I listened to Daisy Jones and the Six on audiobook and it was fantastic.  I don’t know how this would read as a physical book, but I love that they had a full cast of actors for all of the different characters.  There were a lot of characters.  I followed the main character storylines, but I would mix up some of the minor characters.  I thought it was hilarious on how one of them completely didn’t know what was going on the entire time and read all situations incorrectly.

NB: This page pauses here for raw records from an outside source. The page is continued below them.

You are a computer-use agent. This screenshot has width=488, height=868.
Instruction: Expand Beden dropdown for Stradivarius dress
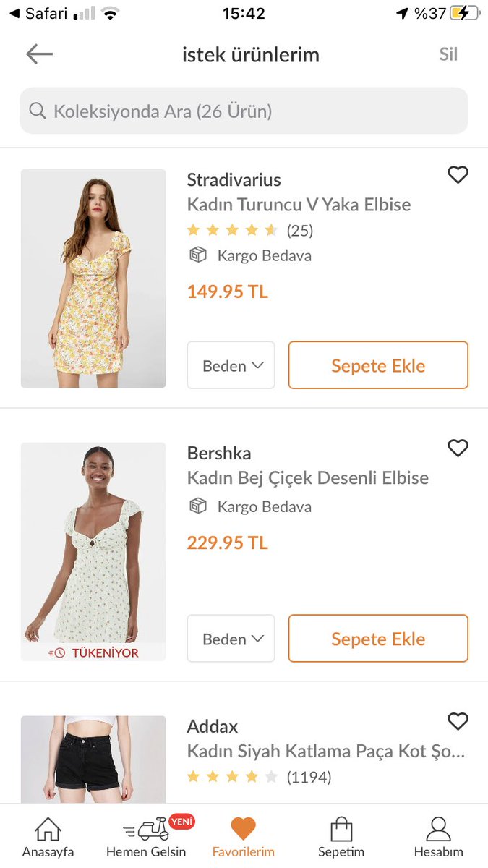(x=231, y=365)
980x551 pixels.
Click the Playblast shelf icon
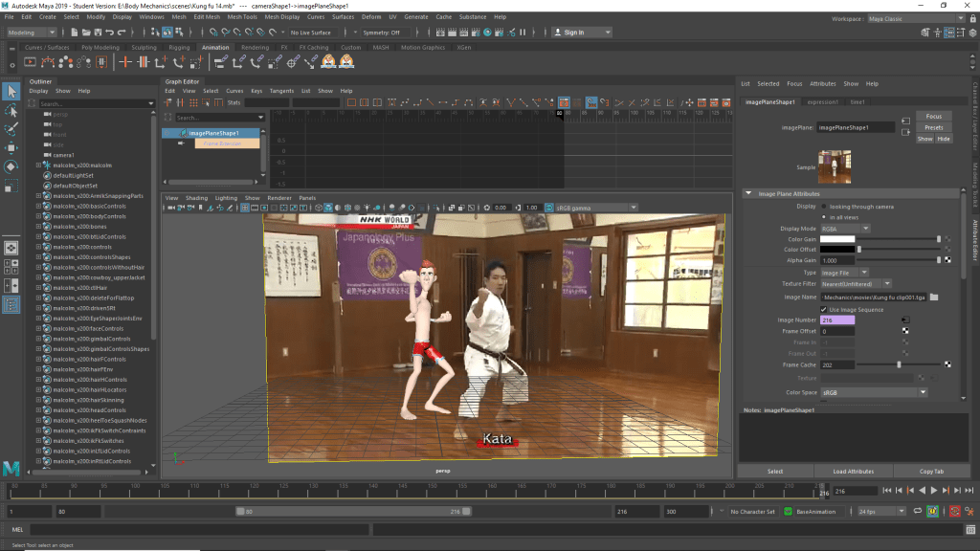click(30, 62)
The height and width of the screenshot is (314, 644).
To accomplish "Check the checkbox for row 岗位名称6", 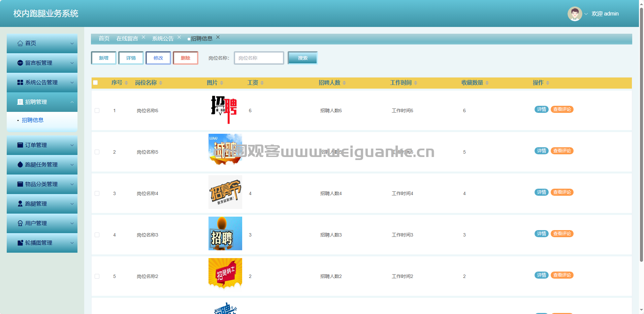I will [x=97, y=111].
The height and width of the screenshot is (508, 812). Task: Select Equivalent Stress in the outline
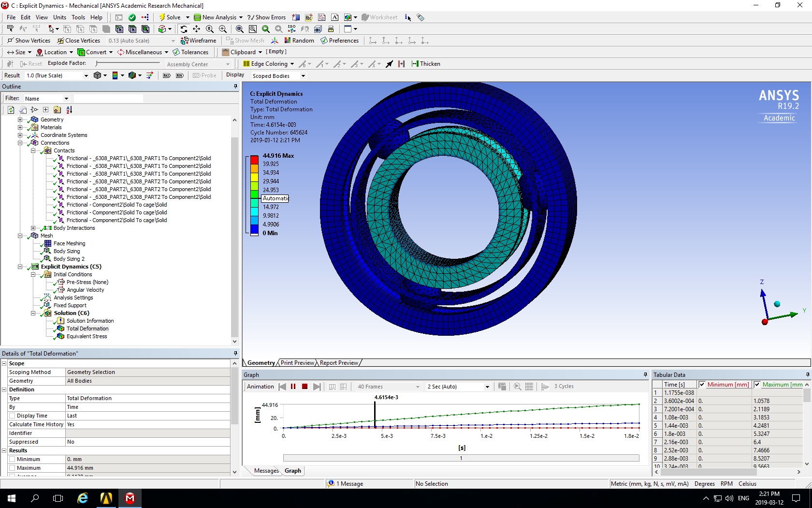tap(87, 336)
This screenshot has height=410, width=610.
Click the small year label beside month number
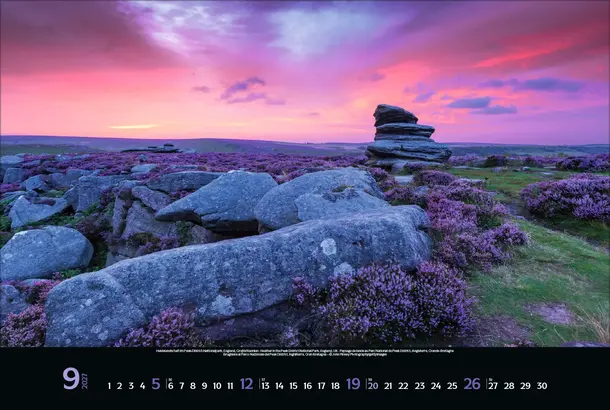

Those that read or listened to this in book club seemed to like the story as well.  The one complaint was that it actually seemed like a real band and the book made you want to listen to the music, but when you went to look for it, you found out it was all fiction.  I would love to hear the songs.  I read that this was loosely based on Stevie Nicks and Fleetwood Mac.  I don’t know much about them, so this was all new to me.  I was overall amazed that these people could have survived the 70’s with their drug and alcohol use.  I really loved how the ending tied it all together.

Overall, Daisy Jones and the Six is a fantastic audiobook about the highs and lows of a seventies rock band.  The story will draw you in and keep you enthralled until the end.